If your foreclosure case was brought by your lender by any of the following law firms, know that these attorneys were enthusiastic users of the now-notorious Lender Processing Services, f/k/a as FIS, or Fidelity National Foreclosure Solutions, “notorious” for robo-signing and other fraud. This is list not a complete list of the GA law firms using LPS, just a list of those who won awards, wrote an article that was published, got a kickback, went on a golfing junket, or got some sort of recognition in three back issues of LPS’s newsletter, The Summit, published in Sept.’06 and Oct., Dec. of ‘07. If nothing else, the newsletters demonstrate a long standing relationship between the firms we now know as foreclosure mills and one of the companies that supplied them with their documents. Tell your lawyer to find these three back issues of The Summit and know that there is a great chance there is fraud in your paperwork. Max Gardner in NC has all three issues and that’d be a good place to start.
Ellis, Painter, Ratterree & Adams
McCalla, Raymer, Padrick, Cobb, Nichols & Clark
Shapiro & Swertfeger (photos Oct. ’06)
McCurdy & Candler, L.L.C.
Stites & Harbison
Richard B. Maner
Stephen J. Knezo
Albertelli & Halsema, PL
Flanagan & Ireland
Moore & Associates
Shuping, Morse & Ross

Jane Quatam

March 1st, 2011
12:08 pm

Without fraud and incompetent regulatory oversight the banks of this once great nation could no longer exist. SunTrust has still not paid back its government loans – why are we bailing out failed banks?
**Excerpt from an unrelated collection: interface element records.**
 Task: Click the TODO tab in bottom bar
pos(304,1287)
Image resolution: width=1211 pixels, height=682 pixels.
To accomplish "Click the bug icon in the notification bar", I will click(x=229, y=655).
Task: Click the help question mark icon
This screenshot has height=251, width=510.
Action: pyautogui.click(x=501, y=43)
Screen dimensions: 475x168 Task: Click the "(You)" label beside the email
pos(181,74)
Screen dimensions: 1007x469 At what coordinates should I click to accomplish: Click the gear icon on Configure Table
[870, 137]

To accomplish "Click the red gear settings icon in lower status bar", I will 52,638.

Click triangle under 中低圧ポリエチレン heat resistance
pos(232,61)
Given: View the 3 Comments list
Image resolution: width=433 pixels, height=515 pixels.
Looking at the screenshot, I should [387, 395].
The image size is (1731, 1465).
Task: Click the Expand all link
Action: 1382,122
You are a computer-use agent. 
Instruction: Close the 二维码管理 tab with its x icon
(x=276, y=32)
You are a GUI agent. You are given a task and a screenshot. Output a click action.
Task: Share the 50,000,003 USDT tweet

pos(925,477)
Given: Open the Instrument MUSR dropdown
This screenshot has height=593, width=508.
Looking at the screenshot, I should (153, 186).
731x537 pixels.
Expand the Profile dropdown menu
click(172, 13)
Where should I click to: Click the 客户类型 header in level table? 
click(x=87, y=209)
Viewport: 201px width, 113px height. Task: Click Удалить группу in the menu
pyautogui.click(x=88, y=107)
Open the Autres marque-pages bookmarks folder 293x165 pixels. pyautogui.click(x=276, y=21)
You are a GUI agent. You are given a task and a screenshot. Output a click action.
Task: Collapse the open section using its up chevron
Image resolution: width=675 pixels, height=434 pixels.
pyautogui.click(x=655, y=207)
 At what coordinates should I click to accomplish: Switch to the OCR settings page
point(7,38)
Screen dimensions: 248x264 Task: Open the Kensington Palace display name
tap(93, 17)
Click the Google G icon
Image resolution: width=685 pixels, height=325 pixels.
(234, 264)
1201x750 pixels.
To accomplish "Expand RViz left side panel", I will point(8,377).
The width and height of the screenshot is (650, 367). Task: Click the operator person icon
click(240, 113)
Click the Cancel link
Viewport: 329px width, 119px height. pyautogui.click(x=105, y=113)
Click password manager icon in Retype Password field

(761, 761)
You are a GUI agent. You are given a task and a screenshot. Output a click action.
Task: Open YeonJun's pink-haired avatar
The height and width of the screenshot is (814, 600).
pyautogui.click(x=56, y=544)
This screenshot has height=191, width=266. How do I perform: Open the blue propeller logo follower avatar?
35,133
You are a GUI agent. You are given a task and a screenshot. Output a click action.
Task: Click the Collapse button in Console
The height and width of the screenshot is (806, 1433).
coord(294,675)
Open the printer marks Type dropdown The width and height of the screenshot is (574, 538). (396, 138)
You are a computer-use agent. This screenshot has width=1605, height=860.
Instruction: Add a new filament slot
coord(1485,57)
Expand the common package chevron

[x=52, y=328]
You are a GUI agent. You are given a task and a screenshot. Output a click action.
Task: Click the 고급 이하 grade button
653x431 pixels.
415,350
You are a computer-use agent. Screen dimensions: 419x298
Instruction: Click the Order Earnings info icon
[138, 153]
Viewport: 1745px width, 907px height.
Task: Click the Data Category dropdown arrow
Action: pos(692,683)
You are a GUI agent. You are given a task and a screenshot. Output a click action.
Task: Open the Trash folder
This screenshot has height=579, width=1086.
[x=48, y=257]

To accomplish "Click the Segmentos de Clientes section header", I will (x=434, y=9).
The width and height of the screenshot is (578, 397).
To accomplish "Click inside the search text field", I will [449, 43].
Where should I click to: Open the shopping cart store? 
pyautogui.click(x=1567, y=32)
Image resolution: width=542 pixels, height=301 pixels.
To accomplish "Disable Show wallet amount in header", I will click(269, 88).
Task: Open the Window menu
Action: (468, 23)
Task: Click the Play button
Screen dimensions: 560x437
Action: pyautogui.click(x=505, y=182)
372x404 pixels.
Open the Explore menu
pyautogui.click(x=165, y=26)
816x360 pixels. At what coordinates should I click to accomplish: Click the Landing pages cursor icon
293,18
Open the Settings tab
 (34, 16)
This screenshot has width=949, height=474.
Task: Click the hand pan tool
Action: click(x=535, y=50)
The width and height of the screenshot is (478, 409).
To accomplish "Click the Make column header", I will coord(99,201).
I thought capitalism was about risk and reward, SunTrust seems to have gotten the reward without risk and had it all funded by the taxpayers.

Fraud permeates our financial and political system from the lowly real estate appraiser who gives the appraised value deemed appropriate by those paying his fee, to the office of the President of the United States who’s office is for sale to the highest bidder, I mean “fund – raiser”.

When Wall Street bankers are jailed for their crimes, when the revolving door in D.C. is nailed shut, then we can have meaningful reforms, until then it is merely the foxes guarding the hen house.

Good luck with fraud reform in Georgia, it was an original colony and is still being run like a kingdom. I would suggest one would have a better chance of finding a diamond in a pile of horse manure than finding an honest politician in the Gold Dome.